Cette étude traite des processus de « libéralisation » du marché européen de l’électricité et de leurs effets sur le fonctionnement dans nos sociétés. Cette analyse ne porte pas seulement sur les conséquences pratiques de l’ouverture à la concurrence mais s’interroge aussi sur les fondements de cette politique.
L’U.E a joué un rôle primordial dans la « libéralisation » du marché de l’électricité. L’ouverture à la concurrence de l’électricité (et du gaz) s’est réalisée par étapes, à travers des directives adoptées par le Parlement européen et transposées dans le droit national de chaque pays membre. La suppression des monopoles nationaux s’est traduite par des limitations d’intervention des opérateurs historiques dans leur propre périmètre liée à la fourniture d’énergie accompagnées d’une diversification de l’offre de services annexes.
Avec le recul, on peut constater un succès du programme inavouable de l’ouverture à la concurrence de l’énergie. Les opérateurs historiques ont été éclatés, filialisés, voire privatisés. L’intégration verticale du système électrique national a été rompue. A défaut d’assentiment des populations, l’ouverture à la concurrence s’est imposée sans s’embarrasser de considérations sociales, hormis certaines mesures d’accompagnement. En revanche, presque tous les objectifs déclarés de la dérégulation de l’énergie ont échoué. La possibilité pour les consommateurs de faire jouer la concurrence, en optant pour le tarif libre ou réglementé, n’a ainsi pas empêché l’augmentation continue des prix de l’énergie. Déconnecté de la réalité des coûts de production, le prix de l’électricité est devenu incontrôlable avec une forte imprévisibilité des tarifs qui grignote le pouvoir d’achat des ménages tout en pénalisant la compétitivité des clients industriels pris au piège. L’introduction de la concurrence a remis fondamentalement en cause le modèle « fondateur » du service public pour se fixer sur la recherche d’une rentabilité et d’une flexibilité toujours plus fortes. Les réformes de structures successives ont entraîné des bouleversements d’une ampleur inédite. En dépit des promesses libérales, la vision stratégique et le socle de stabilité pour se projeter dans l’avenir font cruellement défaut. D’où le bricolage permanent de la politique européenne en matière énergétique dont la crise actuelle du gaz est révélatrice d’un état de désordre.
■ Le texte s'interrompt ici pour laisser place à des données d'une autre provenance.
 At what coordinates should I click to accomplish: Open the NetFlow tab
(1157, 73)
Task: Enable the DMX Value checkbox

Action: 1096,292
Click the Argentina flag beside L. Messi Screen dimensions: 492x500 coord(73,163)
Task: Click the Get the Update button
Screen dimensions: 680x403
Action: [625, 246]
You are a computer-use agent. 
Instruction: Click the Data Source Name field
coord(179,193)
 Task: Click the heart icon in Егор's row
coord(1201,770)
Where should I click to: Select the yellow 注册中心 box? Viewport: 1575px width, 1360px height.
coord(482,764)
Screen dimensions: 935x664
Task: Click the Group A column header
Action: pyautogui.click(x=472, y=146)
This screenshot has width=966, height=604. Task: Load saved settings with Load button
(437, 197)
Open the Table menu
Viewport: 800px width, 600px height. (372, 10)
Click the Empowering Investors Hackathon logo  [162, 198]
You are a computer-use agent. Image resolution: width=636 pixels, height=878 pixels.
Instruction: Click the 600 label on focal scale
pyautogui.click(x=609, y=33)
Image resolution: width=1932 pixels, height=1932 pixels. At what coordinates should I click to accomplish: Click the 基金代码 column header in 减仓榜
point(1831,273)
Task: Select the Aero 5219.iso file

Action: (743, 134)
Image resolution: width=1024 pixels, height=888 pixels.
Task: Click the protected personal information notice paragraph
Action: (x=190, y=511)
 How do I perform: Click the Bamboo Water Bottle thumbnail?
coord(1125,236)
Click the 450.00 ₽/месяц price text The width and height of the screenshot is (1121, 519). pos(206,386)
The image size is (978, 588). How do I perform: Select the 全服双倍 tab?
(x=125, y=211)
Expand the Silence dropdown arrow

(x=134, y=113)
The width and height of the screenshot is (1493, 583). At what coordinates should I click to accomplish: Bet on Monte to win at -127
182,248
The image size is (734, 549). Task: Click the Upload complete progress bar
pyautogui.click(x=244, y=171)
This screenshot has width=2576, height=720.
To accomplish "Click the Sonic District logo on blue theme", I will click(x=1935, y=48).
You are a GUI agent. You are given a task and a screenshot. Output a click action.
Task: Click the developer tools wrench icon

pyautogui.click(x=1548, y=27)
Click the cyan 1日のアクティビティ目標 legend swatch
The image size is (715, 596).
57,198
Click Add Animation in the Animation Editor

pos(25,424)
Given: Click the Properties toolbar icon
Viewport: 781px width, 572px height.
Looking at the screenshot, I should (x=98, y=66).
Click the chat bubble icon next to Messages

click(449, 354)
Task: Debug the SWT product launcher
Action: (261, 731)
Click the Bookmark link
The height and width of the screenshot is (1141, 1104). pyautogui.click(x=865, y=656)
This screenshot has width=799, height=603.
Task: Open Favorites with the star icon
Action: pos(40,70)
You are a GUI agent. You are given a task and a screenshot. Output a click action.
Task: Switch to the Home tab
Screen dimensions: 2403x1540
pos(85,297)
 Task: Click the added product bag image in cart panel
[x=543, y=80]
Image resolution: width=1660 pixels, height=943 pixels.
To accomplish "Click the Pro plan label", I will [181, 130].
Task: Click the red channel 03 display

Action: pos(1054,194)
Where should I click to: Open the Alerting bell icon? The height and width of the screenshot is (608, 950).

En définitive, les politiques d’ouverture du marché de l’énergie sont un échec retentissant et elles entravent par ailleurs la marche vers la transition énergétique. Le véritable enjeu est de se soustraire aux règles d’une concurrence artificielle pour revenir à une planification démocratique de l’énergie orientée vers une économie bas carbone ayant comme seule boussole l’intérêt du pays. Dans cette perspective, le rôle des organisations professionnelles des salariés de l’énergie apparaît fondamental pour contrer les ravages de la libéralisation et contribuer à la construction d’une alternative crédible, durable et solidaire en matière de transition énergétique.